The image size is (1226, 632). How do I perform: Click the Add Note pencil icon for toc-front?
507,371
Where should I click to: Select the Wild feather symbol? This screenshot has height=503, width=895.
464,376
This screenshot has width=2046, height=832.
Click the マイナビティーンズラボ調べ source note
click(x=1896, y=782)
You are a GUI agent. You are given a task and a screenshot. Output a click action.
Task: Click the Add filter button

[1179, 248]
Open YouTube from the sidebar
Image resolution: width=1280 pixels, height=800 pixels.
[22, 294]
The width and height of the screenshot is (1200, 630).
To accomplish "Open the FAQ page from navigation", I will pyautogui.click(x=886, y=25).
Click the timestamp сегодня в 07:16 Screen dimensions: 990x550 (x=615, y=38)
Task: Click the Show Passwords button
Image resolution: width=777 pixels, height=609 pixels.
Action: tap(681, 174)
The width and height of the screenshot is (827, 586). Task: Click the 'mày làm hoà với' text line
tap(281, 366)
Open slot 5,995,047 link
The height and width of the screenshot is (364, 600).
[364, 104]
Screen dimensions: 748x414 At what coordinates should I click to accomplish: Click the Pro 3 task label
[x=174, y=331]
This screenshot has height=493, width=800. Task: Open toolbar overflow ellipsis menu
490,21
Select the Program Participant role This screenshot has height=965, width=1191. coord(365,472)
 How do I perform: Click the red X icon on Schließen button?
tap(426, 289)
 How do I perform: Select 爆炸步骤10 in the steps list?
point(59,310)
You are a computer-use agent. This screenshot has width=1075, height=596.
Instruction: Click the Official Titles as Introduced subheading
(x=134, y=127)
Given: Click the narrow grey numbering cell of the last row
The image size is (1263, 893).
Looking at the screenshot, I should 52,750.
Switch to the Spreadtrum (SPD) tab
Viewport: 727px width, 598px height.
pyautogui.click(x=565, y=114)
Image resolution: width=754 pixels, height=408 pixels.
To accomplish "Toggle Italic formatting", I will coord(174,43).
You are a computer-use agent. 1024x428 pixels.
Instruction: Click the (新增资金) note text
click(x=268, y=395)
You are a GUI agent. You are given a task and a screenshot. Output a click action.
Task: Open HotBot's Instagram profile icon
----------------
## Work instruction
Once more, write out the records in full, exactly as they appear.

## Reply
The image size is (1226, 632). How do I perform: Click the Add Note pencil icon for toc-front?
507,371
Where should I click to: Select the Wild feather symbol? This screenshot has height=503, width=895.
464,376
This screenshot has width=2046, height=832.
Click the マイナビティーンズラボ調べ source note
click(x=1896, y=782)
You are a GUI agent. You are given a task and a screenshot. Output a click action.
Task: Click the Add filter button

[1179, 248]
Open YouTube from the sidebar
Image resolution: width=1280 pixels, height=800 pixels.
[22, 294]
The width and height of the screenshot is (1200, 630).
To accomplish "Open the FAQ page from navigation", I will pyautogui.click(x=886, y=25).
Click the timestamp сегодня в 07:16 Screen dimensions: 990x550 (x=615, y=38)
Task: Click the Show Passwords button
Image resolution: width=777 pixels, height=609 pixels.
Action: tap(681, 174)
The width and height of the screenshot is (827, 586). Task: Click the 'mày làm hoà với' text line
tap(281, 366)
Open slot 5,995,047 link
The height and width of the screenshot is (364, 600).
[364, 104]
Screen dimensions: 748x414 At what coordinates should I click to accomplish: Click the Pro 3 task label
[x=174, y=331]
This screenshot has height=493, width=800. Task: Open toolbar overflow ellipsis menu
490,21
Select the Program Participant role This screenshot has height=965, width=1191. coord(365,472)
 How do I perform: Click the red X icon on Schließen button?
tap(426, 289)
 How do I perform: Select 爆炸步骤10 in the steps list?
point(59,310)
You are a computer-use agent. This screenshot has width=1075, height=596.
Instruction: Click the Official Titles as Introduced subheading
(x=134, y=127)
Given: Click the narrow grey numbering cell of the last row
The image size is (1263, 893).
Looking at the screenshot, I should 52,750.
Switch to the Spreadtrum (SPD) tab
Viewport: 727px width, 598px height.
pyautogui.click(x=565, y=114)
Image resolution: width=754 pixels, height=408 pixels.
To accomplish "Toggle Italic formatting", I will coord(174,43).
You are a computer-use agent. 1024x428 pixels.
Instruction: Click the (新增资金) note text
click(x=268, y=395)
You are a GUI agent. You are given a task and a screenshot. Output a click action.
Task: Open HotBot's Instagram profile icon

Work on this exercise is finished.